Frequently Asked Questions

Any tips for running VASP workflows on Theta?

Navigate to the vasp-users repository on Github for some guidelines and code snippets for managing large ensembles of VASP jobs on Theta.

Why isn't the launcher running my jobs?

Check the log for how many workers the launcher is assigning jobs to. It may be that a long-running job is hogging more nodes than you think, and there aren't enough idle nodes to run any jobs. If the launcher has a workflow filter set, be sure that the workflow matches the jobs you expect to run.

Where does the output of my jobs go?

Look in the data/ subdirectory of your Balsam database directory . The jobs will be organized into subfolders according to the name of their workflow, and each job working directory is in turn given a unique name from its name and UUID.

All stdout/stderr from a job is directed into the file {jobname}.out, along with job timing information. Any files created by the job will be placed in its working directory, unless another location is specified explicitly.

How can I move the output of my jobs to an external location?

This is easy to do with the "stage out" feature of BalsamJobs. You need to specify two fields, stage_out_url and stage_out_files, either from the balsam job command line interface or as arguments to dag.create_job() or dag.spawn_child().

stage_out_url:
Set this field to the location where you want files to go. Balsam supports a number of protocols for remote and local transfers (scp, GridFTP, etc...). If you just want the files to move to another directory in the same file system, use the local protocol like this:

    stage_out_url="local:/path/to/my/destination"

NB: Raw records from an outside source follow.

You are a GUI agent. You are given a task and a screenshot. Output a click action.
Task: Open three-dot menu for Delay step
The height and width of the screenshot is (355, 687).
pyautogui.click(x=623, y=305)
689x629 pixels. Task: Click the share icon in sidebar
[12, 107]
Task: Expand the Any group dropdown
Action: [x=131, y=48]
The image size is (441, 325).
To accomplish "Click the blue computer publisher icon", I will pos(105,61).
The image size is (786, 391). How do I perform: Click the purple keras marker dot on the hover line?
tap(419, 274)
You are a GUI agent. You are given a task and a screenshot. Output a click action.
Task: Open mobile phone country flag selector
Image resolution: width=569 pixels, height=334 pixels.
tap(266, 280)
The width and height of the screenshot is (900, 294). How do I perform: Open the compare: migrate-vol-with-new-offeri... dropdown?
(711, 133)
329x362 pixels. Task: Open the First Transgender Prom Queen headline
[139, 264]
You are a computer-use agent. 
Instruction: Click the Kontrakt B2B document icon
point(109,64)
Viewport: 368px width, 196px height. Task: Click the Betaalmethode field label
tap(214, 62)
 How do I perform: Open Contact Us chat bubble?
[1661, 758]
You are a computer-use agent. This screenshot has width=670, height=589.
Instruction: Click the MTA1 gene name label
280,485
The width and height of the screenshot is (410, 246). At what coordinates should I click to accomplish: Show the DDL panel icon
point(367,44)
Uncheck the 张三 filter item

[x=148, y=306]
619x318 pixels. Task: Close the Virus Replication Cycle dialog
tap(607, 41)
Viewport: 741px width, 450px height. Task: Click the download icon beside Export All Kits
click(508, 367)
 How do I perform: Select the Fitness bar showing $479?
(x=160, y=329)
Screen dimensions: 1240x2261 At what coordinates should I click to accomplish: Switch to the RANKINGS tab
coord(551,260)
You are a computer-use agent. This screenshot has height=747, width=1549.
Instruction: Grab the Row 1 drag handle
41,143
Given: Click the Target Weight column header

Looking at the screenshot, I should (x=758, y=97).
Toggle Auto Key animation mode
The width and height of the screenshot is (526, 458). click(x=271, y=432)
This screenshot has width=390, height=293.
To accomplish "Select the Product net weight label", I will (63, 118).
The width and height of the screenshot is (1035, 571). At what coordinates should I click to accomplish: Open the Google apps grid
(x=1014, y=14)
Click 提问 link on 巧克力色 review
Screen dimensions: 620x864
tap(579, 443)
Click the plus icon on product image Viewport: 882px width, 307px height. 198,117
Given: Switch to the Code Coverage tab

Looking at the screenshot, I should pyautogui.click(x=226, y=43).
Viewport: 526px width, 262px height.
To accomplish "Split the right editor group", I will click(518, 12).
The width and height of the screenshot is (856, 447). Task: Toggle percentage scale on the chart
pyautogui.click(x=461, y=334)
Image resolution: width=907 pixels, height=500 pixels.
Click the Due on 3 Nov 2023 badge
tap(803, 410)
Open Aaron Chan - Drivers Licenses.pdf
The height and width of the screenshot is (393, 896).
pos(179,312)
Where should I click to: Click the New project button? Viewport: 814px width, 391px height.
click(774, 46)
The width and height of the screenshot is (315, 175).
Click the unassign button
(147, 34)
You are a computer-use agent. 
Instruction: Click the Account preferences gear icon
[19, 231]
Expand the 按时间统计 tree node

stage_out_files: This is a whitespace-separated list of shell file-patterns, for example:

    stage_out_url='result.out *.log simulation*.dat'

Any file matching any of the patterns in this field will get copied to the stage_out_url.

How can I control the way an application runs in my workflow?

There are several optional fields that can be set for each BalsamJob. These fields can be set at run-time, during the dynamic creation of jobs, which gives a lot of flexibility in the way an application is run.

args: Command-line arguments passed to the application
environ_vars: Environment variables to be set for the duration of the application execution
input_files: Which files are "staged-in" from the working directories of parent jobs. This follows the same shell file-pattern format as the stage_out_files field mentioned above. It is intended to facilitate data-flow from parent to child jobs in a DAG, without resorting to stage-out functionality.
preprocess and postprocess: You can override the default pre- and post-processing scripts which run before and after the application is executed. (The default processing scripts are defined alongside the application).

I want my program to wait on the completion of a job it created.

If you need to wait for a job to finish, you can set up a polling function like the following:

from balsam.launcher import dag
import time

def poll_until_state(job, state, timeout_sec=60.0, delay=5.0):
    start = time.time()
    while time.time() - start < timeout_sec:
        time.sleep(delay)
        job.refresh_from_db()
        if job.state == state:
            return True
    return False

Then you can check for any state with a specified maximum waiting time and delay. For finished jobs, you can do:

newjob = dag.add_job( ... )
success = poll_until_state(newjob, 'JOB_FINISHED')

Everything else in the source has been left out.